Analysts at Morgan Stanley, Charles Schwab and Reuters recommend investors trim their holdings in Wayfair, Royal Caribbean and Carnival as US borrowing costs rise.

The US Federal Reserve begins to scale back its bond purchases today, adding to upward pressure on corporate borrowing costs. This practice, known in financial markets as tapering or quantitative tightening (QT), underscores the need for investors to regularly monitor their portfolios.

The right move here might be to reduce exposure to heavily indebted companies that are likely to see higher interest charges.

We ran Etrade’s stock analyzer to find the companies that Morgan Stanley recommends investors reduce their holdings. Another criterion of our research was a negative rating from Thomson Reuters and the highest leverage ratio among companies with a market capital of at least US$2 billion. These three actions are:

Wayfair had the worst revenue drop in the industry

Wayfair Inc. (W) operates an e-commerce platform that offers products for your home ranging from furniture to plates. According to Refinitiv, the online retailer’s debt-to-equity ratio is the highest in the department store industry. Its revenue fell more than 13% from a year earlier, the worst performance among its peers.

Even if sales return to growth after an expected decline, “profitability is uncertain,” according to a Morgan Stanley report in early May after the company reported results.

“Active customers are declining sequentially and the number of orders continues to slow,” Morgan Stanley analysts said. “This would suggest that the platform is not building truly loyal customers and may need to ramp up advertising or lower prices – and forfeit margin anyway – to continue taking market share.”

Even Market Edge recommends investors avoid Wayfair while Charles Schwab says customers should sell. Those who hold the stock may pay the price, with a negative return on assets of 10.4%, while return on equity languishes at zero.

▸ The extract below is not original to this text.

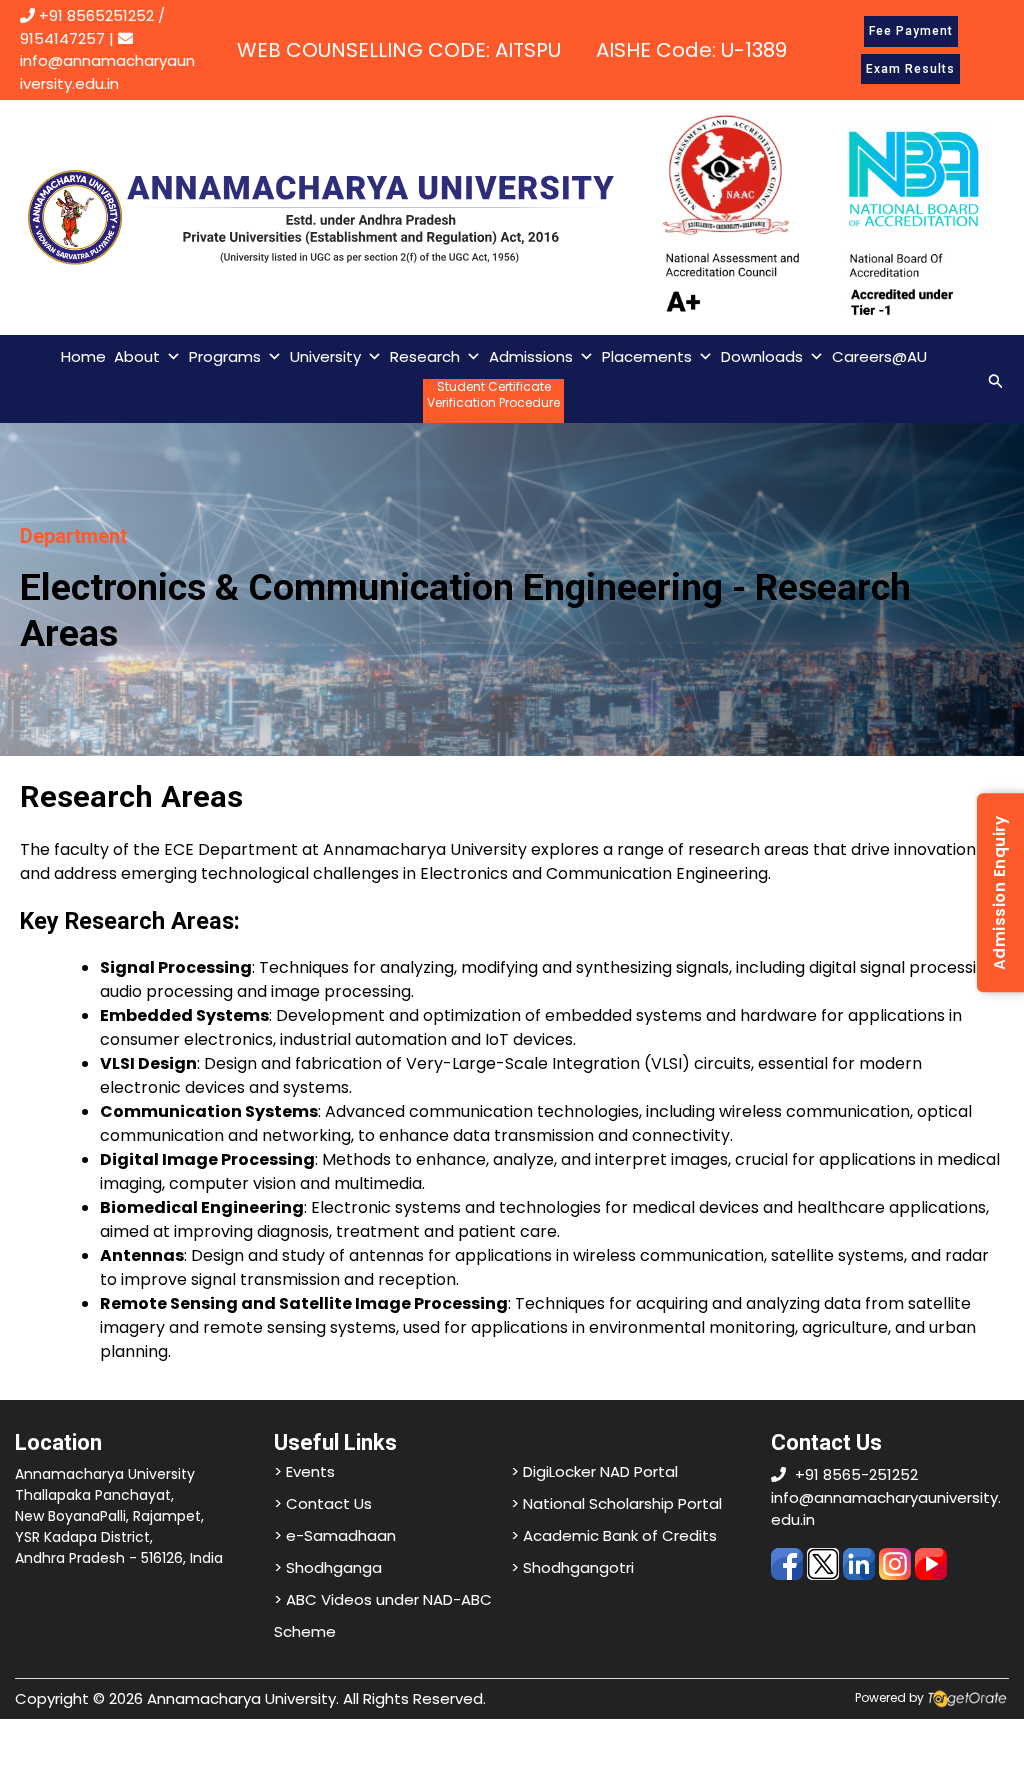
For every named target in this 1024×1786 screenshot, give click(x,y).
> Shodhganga (328, 1567)
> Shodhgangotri (572, 1567)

Royal Caribbean’s aggressive use of debt to fund growth

Royal Caribbean (RCL) has been burning cash since the pandemic when cruise line operations were suspended. As cruises have resumed and the company expects to reach full capacity by summer, gross margin has lagged the industry average in each of the past five years, according to Refinitiv. .

The company had a debt-to-equity ratio of 5.64 times in its most recent quarter, indicating that “it has been more aggressive in using debt to finance growth than 94% of its peers in the ‘hotel, motel and cruise line industry,'” according to data from the ETrade website.

Refinitiv has a fundamental rating of 1 for Royal Caribbean, which is significantly more bearish than the hotel and cruise line industry average of 4.3.

“We are cautious on the cruise industry in general and are underweight RCL stocks as we believe the industry’s return to normal will take longer than expected, strong growth in the supply can mitigate pricing power, leverage is high,” Morgan Stanley analysts wrote in a note in early May.

To see the stock’s performance, check out our dedicated guide here.

Carnival’s high refinancing cost

Carnival Corp. (CCL), which operates cruise lines including its eponymous brand, Princess Cruises and Cunard, has seen its outlook darken over the past three months. Analysts cut their price target on the stock by 19% over that period, according to Refinitiv. Its financial results have disappointed the US market in each of the past four quarters, with the latest numbers missing estimates by 21%.

The company has a debt-to-equity ratio of over 70%. On May 26, it closed a private offering of US$1 billion in notes due 2030 that will pay a coupon rate of 10.5%. The funds will be used primarily to refinance debt maturing next year.

“The expensive coupon suggests there is now little to no upside refinancing left in the company as it was paying 10% to 11% for post-Covid debt increases,” Morgan Stanley analysts said in a note. of May 18.

Even the technical charts are going against Carnival, with moving averages suggesting investors are selling the stock, according to TradingView. MarketEdge said clients should bet against the stock, while those holding bullish bets should either close their position or watch it closely to watch for potential losses.